#### INFORMATION SUPPLIED
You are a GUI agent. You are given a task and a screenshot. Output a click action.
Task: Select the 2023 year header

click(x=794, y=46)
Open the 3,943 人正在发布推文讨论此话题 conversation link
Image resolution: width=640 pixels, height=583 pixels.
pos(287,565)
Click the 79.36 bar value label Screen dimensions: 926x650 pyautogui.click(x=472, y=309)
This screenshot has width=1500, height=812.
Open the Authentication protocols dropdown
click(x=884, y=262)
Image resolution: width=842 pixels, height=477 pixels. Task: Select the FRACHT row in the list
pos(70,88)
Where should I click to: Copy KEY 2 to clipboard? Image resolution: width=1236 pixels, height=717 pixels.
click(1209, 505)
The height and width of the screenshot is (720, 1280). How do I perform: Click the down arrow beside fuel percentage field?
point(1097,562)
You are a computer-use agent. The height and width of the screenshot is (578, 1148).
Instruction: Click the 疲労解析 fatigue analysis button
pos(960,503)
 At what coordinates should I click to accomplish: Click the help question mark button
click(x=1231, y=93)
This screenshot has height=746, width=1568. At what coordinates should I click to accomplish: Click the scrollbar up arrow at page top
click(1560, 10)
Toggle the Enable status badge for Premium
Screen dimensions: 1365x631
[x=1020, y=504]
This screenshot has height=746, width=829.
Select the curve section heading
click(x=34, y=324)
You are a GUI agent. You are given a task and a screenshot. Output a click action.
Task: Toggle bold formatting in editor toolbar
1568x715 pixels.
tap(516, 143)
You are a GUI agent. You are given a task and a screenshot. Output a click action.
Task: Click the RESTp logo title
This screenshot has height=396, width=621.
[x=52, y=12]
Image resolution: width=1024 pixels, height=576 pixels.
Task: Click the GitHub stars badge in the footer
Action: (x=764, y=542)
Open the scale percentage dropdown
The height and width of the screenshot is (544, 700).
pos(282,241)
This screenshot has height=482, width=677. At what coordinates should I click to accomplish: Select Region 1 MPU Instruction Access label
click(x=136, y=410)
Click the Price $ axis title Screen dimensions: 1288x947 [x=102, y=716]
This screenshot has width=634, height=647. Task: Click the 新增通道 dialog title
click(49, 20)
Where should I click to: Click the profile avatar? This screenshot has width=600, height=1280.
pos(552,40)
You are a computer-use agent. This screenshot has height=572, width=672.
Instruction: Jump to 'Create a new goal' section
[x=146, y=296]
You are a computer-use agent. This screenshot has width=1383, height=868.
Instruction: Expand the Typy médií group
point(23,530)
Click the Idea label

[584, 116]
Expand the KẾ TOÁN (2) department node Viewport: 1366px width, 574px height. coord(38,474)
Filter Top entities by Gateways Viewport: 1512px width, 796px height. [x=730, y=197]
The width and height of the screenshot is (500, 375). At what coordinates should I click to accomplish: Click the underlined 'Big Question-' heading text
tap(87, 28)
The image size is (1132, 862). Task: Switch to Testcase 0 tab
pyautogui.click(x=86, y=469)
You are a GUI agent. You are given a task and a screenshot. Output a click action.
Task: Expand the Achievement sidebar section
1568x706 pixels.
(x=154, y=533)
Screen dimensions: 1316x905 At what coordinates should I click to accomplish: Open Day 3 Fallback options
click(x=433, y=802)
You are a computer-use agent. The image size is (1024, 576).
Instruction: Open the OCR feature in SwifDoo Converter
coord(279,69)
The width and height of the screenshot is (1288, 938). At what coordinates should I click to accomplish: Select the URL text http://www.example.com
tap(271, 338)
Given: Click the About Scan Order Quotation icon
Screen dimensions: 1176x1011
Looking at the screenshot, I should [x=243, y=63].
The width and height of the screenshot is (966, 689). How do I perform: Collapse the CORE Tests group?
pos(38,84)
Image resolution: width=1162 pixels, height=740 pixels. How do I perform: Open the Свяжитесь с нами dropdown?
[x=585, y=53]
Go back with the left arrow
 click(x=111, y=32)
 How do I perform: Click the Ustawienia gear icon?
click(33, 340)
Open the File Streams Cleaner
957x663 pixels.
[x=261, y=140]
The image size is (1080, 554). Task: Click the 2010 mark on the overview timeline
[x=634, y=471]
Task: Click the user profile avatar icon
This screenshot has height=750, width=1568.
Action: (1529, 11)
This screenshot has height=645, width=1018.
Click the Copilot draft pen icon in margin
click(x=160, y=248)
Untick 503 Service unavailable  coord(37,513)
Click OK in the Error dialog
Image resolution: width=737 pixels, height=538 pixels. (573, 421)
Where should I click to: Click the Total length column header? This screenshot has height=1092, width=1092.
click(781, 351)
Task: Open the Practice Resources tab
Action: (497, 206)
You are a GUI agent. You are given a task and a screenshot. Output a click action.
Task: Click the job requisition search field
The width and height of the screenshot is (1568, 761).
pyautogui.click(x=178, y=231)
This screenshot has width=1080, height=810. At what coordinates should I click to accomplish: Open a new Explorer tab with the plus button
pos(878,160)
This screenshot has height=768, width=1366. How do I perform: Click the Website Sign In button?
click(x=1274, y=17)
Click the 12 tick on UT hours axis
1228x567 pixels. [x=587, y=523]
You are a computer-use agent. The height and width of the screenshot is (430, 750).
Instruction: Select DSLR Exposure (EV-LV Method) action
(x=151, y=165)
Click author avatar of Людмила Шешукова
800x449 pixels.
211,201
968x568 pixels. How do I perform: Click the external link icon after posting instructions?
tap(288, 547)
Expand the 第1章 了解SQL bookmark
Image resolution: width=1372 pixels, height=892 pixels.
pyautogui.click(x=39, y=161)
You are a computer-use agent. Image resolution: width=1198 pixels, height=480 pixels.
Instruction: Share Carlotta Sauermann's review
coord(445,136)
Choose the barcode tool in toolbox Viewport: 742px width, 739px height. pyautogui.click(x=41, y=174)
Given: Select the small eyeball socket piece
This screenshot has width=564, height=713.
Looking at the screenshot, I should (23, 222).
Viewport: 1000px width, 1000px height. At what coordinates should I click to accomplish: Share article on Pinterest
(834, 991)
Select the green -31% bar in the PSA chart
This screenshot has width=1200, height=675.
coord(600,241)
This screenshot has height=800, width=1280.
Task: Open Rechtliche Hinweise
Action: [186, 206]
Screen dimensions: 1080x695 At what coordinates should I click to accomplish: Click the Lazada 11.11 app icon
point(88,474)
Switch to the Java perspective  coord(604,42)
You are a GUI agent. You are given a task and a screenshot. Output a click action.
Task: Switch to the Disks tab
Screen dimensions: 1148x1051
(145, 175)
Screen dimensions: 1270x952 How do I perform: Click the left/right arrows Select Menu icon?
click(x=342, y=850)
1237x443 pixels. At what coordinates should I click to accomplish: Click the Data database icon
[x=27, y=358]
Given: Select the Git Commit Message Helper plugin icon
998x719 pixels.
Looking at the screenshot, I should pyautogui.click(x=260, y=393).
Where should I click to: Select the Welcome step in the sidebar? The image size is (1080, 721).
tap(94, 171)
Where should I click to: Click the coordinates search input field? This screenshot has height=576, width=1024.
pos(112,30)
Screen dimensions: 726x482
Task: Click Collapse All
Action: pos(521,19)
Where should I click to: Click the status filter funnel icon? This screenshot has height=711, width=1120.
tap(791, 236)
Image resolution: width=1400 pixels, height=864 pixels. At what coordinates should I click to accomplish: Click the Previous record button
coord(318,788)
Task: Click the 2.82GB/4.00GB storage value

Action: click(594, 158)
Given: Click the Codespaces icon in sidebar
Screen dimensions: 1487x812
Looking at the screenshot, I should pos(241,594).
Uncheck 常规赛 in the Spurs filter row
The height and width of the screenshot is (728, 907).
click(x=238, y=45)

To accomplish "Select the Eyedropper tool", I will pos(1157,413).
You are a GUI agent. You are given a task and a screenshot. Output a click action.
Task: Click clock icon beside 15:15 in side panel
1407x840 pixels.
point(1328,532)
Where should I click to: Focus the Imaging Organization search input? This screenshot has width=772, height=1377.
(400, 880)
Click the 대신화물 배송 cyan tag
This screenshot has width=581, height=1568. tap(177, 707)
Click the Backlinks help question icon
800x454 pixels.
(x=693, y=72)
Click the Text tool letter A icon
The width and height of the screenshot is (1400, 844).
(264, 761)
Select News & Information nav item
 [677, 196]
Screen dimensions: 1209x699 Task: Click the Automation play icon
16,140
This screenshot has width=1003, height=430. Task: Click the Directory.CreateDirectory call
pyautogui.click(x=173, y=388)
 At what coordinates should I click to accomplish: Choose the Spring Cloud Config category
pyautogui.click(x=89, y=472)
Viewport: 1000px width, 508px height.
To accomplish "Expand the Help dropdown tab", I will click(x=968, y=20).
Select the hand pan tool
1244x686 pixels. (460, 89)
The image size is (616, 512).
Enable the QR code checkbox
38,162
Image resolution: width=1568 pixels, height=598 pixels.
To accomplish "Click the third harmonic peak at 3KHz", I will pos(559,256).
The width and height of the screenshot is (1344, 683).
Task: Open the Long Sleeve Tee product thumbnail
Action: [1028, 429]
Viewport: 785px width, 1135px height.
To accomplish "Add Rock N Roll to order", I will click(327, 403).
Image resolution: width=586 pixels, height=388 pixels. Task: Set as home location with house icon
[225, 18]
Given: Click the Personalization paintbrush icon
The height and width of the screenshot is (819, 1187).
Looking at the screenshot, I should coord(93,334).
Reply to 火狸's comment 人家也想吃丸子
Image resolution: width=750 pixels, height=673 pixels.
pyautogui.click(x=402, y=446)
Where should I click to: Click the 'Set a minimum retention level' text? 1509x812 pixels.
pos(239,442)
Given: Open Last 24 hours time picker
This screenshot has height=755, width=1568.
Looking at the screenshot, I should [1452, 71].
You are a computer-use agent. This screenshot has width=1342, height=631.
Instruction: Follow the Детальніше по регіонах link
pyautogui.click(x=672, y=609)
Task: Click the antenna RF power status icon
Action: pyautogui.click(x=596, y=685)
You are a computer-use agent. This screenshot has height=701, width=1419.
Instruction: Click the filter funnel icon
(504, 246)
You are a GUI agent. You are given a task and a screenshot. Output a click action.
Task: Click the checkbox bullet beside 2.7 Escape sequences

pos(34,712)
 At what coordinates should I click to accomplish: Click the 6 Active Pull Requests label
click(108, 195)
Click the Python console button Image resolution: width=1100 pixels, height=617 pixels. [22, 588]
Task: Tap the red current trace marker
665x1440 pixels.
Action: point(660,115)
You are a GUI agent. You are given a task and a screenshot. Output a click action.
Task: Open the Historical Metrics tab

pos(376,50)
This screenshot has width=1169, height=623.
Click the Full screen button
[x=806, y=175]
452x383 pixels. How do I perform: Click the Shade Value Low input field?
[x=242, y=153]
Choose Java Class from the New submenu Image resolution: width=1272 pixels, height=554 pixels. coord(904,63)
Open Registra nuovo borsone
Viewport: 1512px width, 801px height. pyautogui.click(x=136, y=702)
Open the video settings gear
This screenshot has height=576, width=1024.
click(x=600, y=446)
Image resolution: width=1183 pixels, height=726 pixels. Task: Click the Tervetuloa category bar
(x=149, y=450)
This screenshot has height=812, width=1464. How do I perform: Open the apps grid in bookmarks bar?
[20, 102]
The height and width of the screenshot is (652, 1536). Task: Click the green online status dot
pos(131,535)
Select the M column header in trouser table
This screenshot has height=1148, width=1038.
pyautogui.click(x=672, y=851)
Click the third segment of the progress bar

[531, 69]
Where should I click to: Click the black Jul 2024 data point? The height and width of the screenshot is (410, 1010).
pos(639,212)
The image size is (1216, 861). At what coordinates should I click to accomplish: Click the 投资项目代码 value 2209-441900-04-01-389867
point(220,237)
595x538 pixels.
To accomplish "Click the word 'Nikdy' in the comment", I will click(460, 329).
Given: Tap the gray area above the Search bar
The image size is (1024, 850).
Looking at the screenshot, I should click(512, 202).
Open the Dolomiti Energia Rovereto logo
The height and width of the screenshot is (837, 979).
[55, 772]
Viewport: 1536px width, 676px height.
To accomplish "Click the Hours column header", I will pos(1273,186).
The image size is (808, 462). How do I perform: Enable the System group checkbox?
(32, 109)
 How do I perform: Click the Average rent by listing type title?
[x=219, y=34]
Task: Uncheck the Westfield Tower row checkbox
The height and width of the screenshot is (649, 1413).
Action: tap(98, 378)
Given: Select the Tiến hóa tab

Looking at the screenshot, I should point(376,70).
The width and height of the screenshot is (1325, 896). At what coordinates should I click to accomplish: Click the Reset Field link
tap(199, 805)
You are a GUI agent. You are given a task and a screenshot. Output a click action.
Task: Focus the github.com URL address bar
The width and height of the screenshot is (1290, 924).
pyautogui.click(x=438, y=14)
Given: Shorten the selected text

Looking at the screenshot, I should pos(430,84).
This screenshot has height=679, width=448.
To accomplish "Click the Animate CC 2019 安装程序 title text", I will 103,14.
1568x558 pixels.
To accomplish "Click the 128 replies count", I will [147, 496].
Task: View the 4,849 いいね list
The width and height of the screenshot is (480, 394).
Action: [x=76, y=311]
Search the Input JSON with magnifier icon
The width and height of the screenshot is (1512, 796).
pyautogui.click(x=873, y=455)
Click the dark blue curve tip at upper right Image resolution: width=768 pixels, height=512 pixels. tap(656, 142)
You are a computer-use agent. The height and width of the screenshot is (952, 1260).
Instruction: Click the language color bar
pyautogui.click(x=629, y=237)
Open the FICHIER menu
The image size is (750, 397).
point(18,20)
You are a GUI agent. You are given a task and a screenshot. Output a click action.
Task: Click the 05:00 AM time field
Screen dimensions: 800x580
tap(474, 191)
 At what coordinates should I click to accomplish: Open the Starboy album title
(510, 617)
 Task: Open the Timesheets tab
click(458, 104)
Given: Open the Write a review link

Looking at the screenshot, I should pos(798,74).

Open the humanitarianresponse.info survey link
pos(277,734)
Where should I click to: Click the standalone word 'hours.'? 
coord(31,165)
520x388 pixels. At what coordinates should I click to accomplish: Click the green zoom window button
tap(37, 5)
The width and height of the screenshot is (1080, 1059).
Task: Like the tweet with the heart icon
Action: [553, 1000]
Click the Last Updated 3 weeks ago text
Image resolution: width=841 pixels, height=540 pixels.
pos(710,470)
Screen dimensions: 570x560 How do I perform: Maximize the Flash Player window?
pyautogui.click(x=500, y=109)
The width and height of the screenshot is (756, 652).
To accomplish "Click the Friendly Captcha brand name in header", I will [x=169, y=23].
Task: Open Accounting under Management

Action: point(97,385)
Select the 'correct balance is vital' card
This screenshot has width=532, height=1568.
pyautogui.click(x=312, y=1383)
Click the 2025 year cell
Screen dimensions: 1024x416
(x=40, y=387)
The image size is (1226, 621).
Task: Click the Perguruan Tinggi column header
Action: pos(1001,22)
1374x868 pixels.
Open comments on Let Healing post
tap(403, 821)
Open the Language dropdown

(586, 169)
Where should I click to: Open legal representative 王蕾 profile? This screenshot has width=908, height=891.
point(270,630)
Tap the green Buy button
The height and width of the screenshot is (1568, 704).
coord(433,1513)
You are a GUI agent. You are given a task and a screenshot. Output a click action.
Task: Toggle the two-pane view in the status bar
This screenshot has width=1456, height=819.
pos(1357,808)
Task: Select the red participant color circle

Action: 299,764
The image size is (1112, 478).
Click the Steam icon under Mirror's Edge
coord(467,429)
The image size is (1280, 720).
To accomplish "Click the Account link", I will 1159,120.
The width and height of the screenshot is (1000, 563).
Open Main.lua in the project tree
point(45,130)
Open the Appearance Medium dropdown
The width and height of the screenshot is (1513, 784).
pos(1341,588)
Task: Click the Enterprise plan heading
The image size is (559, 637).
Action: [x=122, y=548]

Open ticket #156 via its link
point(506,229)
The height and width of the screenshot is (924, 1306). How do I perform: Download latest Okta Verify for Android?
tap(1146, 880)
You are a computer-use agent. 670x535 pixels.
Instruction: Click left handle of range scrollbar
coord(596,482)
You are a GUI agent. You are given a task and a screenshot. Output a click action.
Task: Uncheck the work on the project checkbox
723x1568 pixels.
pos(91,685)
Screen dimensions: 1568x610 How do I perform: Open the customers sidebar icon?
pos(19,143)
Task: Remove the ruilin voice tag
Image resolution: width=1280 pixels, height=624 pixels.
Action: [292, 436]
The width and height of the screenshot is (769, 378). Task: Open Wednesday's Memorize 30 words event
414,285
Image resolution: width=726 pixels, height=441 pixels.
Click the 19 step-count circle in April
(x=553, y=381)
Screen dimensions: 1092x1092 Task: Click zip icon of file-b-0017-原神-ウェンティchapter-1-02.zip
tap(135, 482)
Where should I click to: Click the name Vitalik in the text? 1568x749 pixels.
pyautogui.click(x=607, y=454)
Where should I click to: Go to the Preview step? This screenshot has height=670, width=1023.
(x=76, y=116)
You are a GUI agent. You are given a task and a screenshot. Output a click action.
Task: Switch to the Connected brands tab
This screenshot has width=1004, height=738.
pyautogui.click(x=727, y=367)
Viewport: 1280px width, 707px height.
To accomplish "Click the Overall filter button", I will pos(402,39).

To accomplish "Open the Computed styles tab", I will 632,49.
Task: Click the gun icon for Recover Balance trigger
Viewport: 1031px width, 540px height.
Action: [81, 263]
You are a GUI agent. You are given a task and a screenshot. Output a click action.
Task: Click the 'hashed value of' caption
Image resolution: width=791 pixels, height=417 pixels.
########
● **TASK BRIEF**: State how many lines of the rows contain the string "category", with case counting. Give only the number.

● **EXERCISE RESULT**: 2